Determined, an employee of a bar in a center for the Great Gent, which can only serve its affordable drinks to older people, opens a cupboard and shows a sturdy plastic cup. He has these phrases written: “Drink water, cool off, protect yourself from the sun or put on your hat. “If someone comes in we can only give them tap water and in these glasses,” he laments. And he adds: “It doesn’t make sense. No one knows this exists. More or less the same old grandparents come”. Cristina Sierra, 60, and Yosra Daqui, 20, are going to open the Casal de Barri Congrés-Indians in Sant Andreu at 4:00 pm and their vision is more optimistic.
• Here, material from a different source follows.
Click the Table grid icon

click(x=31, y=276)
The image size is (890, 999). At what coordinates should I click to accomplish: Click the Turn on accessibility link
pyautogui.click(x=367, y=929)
Today a craft activity with recycling material is planned for the twenty grandparents who are going to read or play cards at a good temperature, often accompanied by their grandchildren. That yes: only in the afternoon. “Years ago it opened in the morning and hardly anyone came,” admits Sierra.
Advertising has been done but very few people have come”, says a municipal worker
Where it is not necessary to place posters is in the Parc de la Espanya Industrial in whose pond adults, children and dogs alike bathed yesterday. “I live nearby and it is very good. It is much better than Ciutadella”, affirms Lucía Domínguez, 30, accompanied by her dog More. After playing basketball, Matías Vierna, 26, and Arandú Bazam, 22, bathed for the first time to withstand 35 degrees. “The water smells like chlorine,” they said as they dried off. It wasn’t long before Ascensión Novas, the Cervantes monitor, continued his day at the Institut Vives, in Sants. It is not a climatic center. Dozens of boys gather there to play soccer.